Intisari-Online.com -Pulau Timor pernah kesohor dengan cedananya, karena itulah ia mendapat julukan Bumi Cendana.

Timor, yang luasnya 32 ribu kilometer persegi, punya kondisi geografis yang beragam. Dari tanah kering stepa dan sabana hingga pegunungan yang subur. Karena bentuknya seperti buaya yang sedang berenang, ada mitos yang menyebut bahwa pulau ini adalah jelmaan seekor buaya.

Timor dihuni oleh masyarakat dengan tradisi "Eropa" yang cukup kental, mulai Portugis hingga Belanda. Tapi apakah tidak pengaruh budaya lain, seperti Arab, India, atau Cina?

Mari kita urai pelan-pelan. Berdasarkan julukannya, kisah Pulau Timor tentu sangat erat kaitannya dengan rempah wangi yang tumbuh di pulau ini. Betul, rempah wanti itu adalah cendana.

Rempah itu menjadi buruan para pedagang dari Arab, India, hingga Cina. Selama berabad-abad masa Jalur Rempah, jalur perdagangan cendana "disembunyikan" oleh para pelaut Cina.

"Kakek datang untuk berdagang cendana. Dia menikah dengan nenek Bei Bui Rai, sekarang keturunan keluarga Lai (Lay) menyebar sampai ke Kupang dan Dili," ujar Alowisya Iki Asy (27) yang saya temui di kampung halamannya di Atambua pada 2010 lalu.

"Kakek saya Cina, kami Cina Timor. Kami tidak biasa pakai kata Tionghoa ya. Itu di Jawa sana sa (ja)," sambungnya.

Iki, sapaan akrabnya, adalahgadis aristokrat keturunan Lai Qui Fa yang menikah dengan Bei Bui Rai, putri Raja Maudemu dari Weluli, sebuah desa adat di kaki Gunung Lakaan, Kabupaten Belu, NTT. Dia menyebutkan bahwa dirinya adalah generasi keenam dari Lai Qui Fa.

Para tetua dalam keluarganya sejak keturunan keempat telah meninggalkan sebagian besar adat leluhur. Tapi beberapa kegiatan tradisi masih dikenal, seperti membakar hio dan membersihkan makam dengan persembahan.

"Terakhir keluarga kami membersihkan makam keluarga itu 60 tahun lalu, kemarin (16 Juni 2018) Om Feri Latief beruntung bisa hadir dalam upacara doa suku Monewalu kerajaan Dirun," tutur Iki.

Berobat di kampung

Iki yang pernah mengenyam pendidikan S2 di Newcastle Inggris menyebutkan, dia dan keluarga keturunan Lai Qui Fa lainnya lebih dekat pada tradisi Timor.
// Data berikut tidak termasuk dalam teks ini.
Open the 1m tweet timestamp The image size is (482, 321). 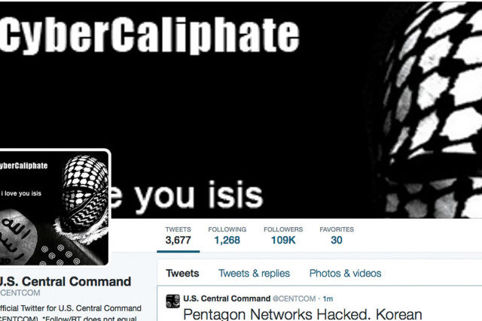328,298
"Kami punya rumah adat tempat menyimpan harta keluarga dan tempat kami melakukan aneka upacara adat. Kami percaya jika sakit parah, pemuka rumah adat-lah yang bisa menyembuhkan kami dengan aneka cara termasuk semburan sirih pinang dari mulutnya," ujarnya sambil mengenang saat tangannya terkilir.
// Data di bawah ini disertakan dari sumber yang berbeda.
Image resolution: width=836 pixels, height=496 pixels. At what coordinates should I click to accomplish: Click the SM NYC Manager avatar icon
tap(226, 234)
"Separah apa pun kami terbaring di rumah sakit, pasti akan dibawa pulang untuk menjalani proses penyembuhan di rumah adat. Beta awalnya tidak percaya, tapi sudah mengalami sendiri."

Ingatannya tentang asal-usul Lai Qui Fa tak banyak. Apa yang dia dengar secara turun-temurun tentang keluarganya sangat terbatas.
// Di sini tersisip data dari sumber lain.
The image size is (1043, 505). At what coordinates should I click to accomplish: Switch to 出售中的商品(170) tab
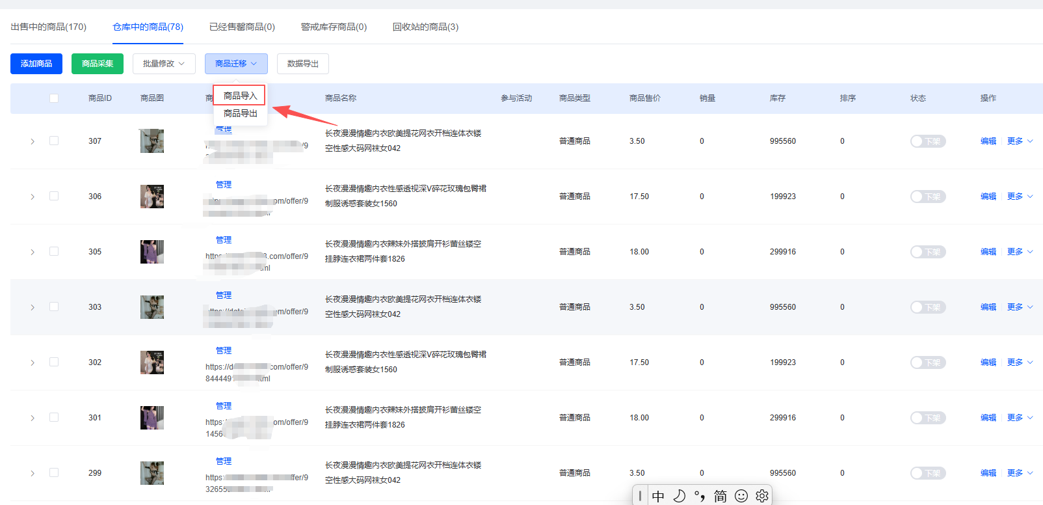49,27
Silsilah keluarganya pun masih dalam pendataan dan penyusunan. Meskipun begitu, dia termasuk generasi muda Timor yang menyadari proses akulturasi budaya dalam keluarganya.

Kembali ke soal rempah-rempah. Sejarahrempah-rempah dan wewangian dari Nusantara punya peran besar terhadap kondisi ekonomi global pada masanya.

Rempah-rempah tentu tak bisa dipisahkan dari Nusantara. Bersama wilayah-wilayah lainnya, seperti Cina yang menginisiasi Jalur Sutra, India dan Persia yang sudah jadi kota dagang internasional selama berabad-abad, negara-negara di sekitar Perairan Mediterania, wilayah yang kita kenal sebagai Indonesia ini punya peranan yang cukup sentral dalam perdagangan dunia ketika itu.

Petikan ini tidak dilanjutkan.